The dueling options are part of a national debate about the best way to measure schools.
Michigan’s elected board of education last year scrapped plans to assign letter grades to every school in favor of providing parents with a dashboard of information about test scores, graduation rates, and other measures of success such as attendance rates and student discipline.
That “parent dashboard” was unveiled last month. As soon as next week, the state is planning to beef up the dashboard with a new score, from 0 to 100, that is intended to summarize the quality of every school in the state.
The new index will give each school a single number based on seven factors, including test scores and graduation rates, the availability of classes like art and music, and proficiency rates for English learners. The index was part of the state’s plan to comply with the new federal school accountability law.
Several factors will go into the index, though most points will be determined by test scores: 34 percent will be based on the percent of students who pass state exams. while 29 percent will be determined by whether test scores show students are improving. The rest of the score will be driven by school quality factors such as availability of arts and music (14 percent), graduation rates (10 percent), and progress by students learning English (10 percent). The last 3 percent will measure the percentage of students who take the state exam — a factor designed to discourage schools from giving the exam only to their highest-performing students.
Venessa Keesler, deputy superintendent at the Michigan Department of Education, said the index is not a ranking system, so multiple schools could end up with the same index score.

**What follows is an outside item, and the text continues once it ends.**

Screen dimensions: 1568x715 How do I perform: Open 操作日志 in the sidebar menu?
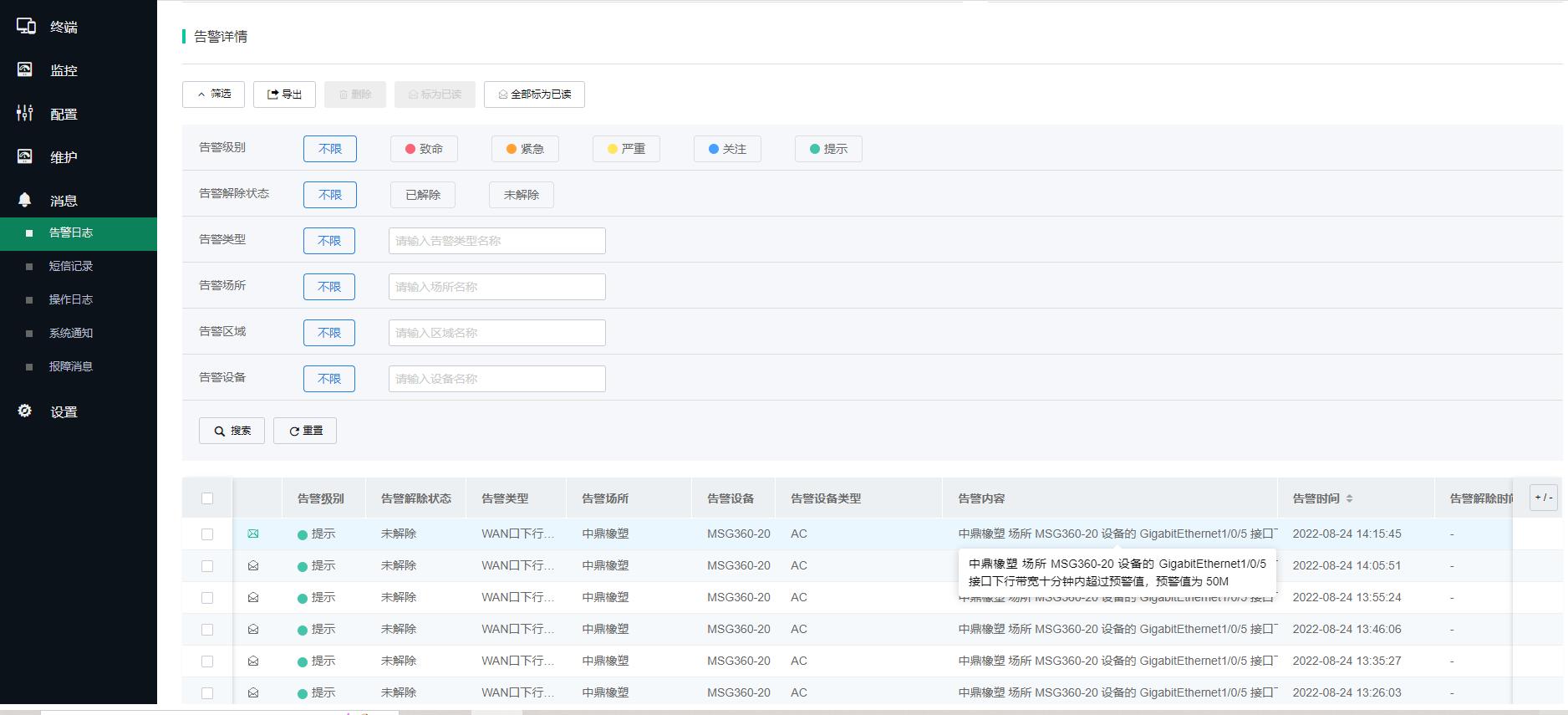(71, 299)
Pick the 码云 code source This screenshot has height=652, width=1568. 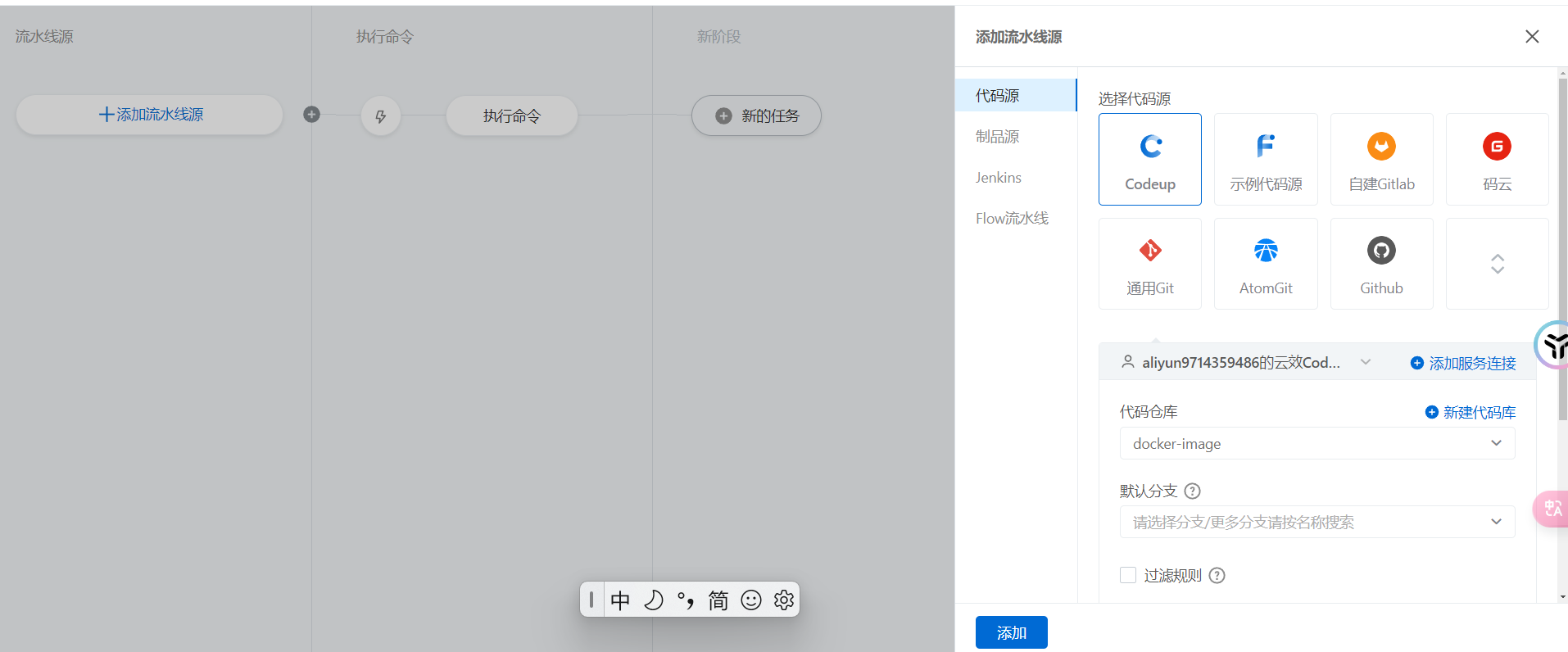click(1497, 159)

That’s a switch from the school ranking system Michigan has been using in recent years in which every school was placed against all other state schools, primarily on test scores. The schools in the bottom 5 percent of state rankings faced intervention, including the threat of closure.
But GOP lawmakers say the parent dashboard and the index are too complicated, and they want to see an A-F letter grade system.
Lawmakers introduced legislation last week that would give every school a report card with six A-F grades measuring their performance in different categories. Bill sponsor Tim Kelly called it a “middle of the road” option that isn’t as simplistic as giving schools a single letter grade.
That plan came in for significant criticism Tuesday from the state board of education.
“This really isn’t OK,” said Nikki Snyder, a Republican board member. “If we want parents, students and teachers to be empowered, this is not the kind of chaos and confusion we should inject into our system. I absolutely do not support it.”
Another school board member, Casandra Ulbrich, the board’s Democratic co-president, raised concerns over how the scores would be decided.
“Someone has to create a complicated algorithm to determine the difference between A to B to C,” she said. “I have some real concerns about that.”
“I generally agree with Rep. Kelly,” said Richard Zeile, the Republican board co-president, “but school letter grades would be more misleading than helpful.”
A-F school ranking systems, which were used in 18 states as of last spring, have been divisive across the country, with some hailing them is a tool to increase transparency and others viewing them as too simplified and too easy for parents to misunderstand.